If the drum samples in your track are pitched to notes that are out-of-key with the rest of the song, they can sound slightly but frustratingly "wrong." Use Ableton's built-in Spectrum frequency analyzer plug-in to determine the pitch of a drum sample, then use the Drum Rack's Transpose function to move the sample's pitch into the same key as the rest of the track.


Step 1

Load up a Drum Rack in Ableton, then add a synthesizer plug-in to a second MIDI track. Select one of the synthesizer's pad presets. Drop a snare drum sample into a slot on the Drum Rack, then open the piano roll editor and put a snare on every other quarter note. Program a chord into the synthesizer's piano roll. Here, I'm playing a G major chord -- G, B, and D -- but you can use any chord you like.


Step 2

Drop Ableton's Spectrum plug-in onto the Drum Rack. Play the drum track, then look for the highest peak on the Spectrum display. Move the mouse cursor over the peak to see its frequency and the corresponding note. Here, we can see that the snare drum's dominant pitch corresponds to the note F#, which isn't a component of the G major chord. We'll need to change the drum's pitch so that it matches one of the notes in the chord. Because we want to change the sample's character as little as possible, we'll move it to G -- the closest note to F# in the chord.


Step 3

Set the snare drum's Transpose control in the Drum Rack to "1." This brings the snare drum's pitch one step upward to G -- the root note of the G major chord. Because we're only moving the pitch by one step, the sonic character of the drum sample doesn't change drastically, but it fits much better with the synth. Listen closely to the audio sample to hear the subtle but noticeable effects of tuning a drum sample. In the first and third bars of the loop, the snare drum is at its original pitch of F#; in the second and fourth bars, it's transposed up to G.

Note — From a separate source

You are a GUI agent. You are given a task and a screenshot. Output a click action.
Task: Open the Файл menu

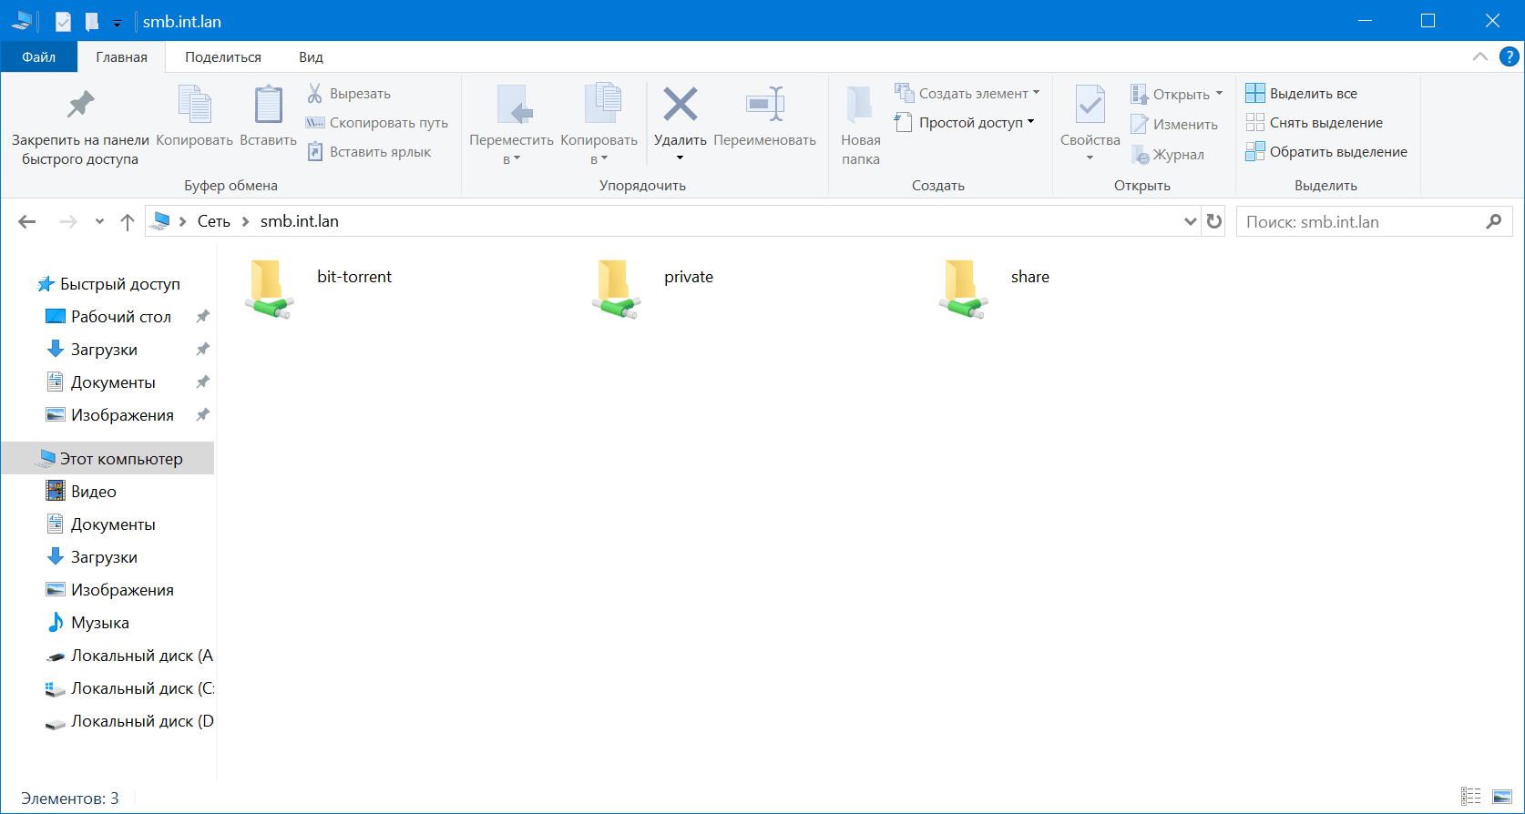[38, 56]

When you add other drum samples to the drum rack, tune them to the same key. The drums don't all need to be at the same note, as long as their notes are all part of the relevant chord. For example, in this situation, the kick drum could be transposed to B, the snare to G and the hi-hat to D. If you find that you need to transpose a drum sample's pitch by more than a few steps, consider using a different sample, as large changes in pitch can make the drum sound very different.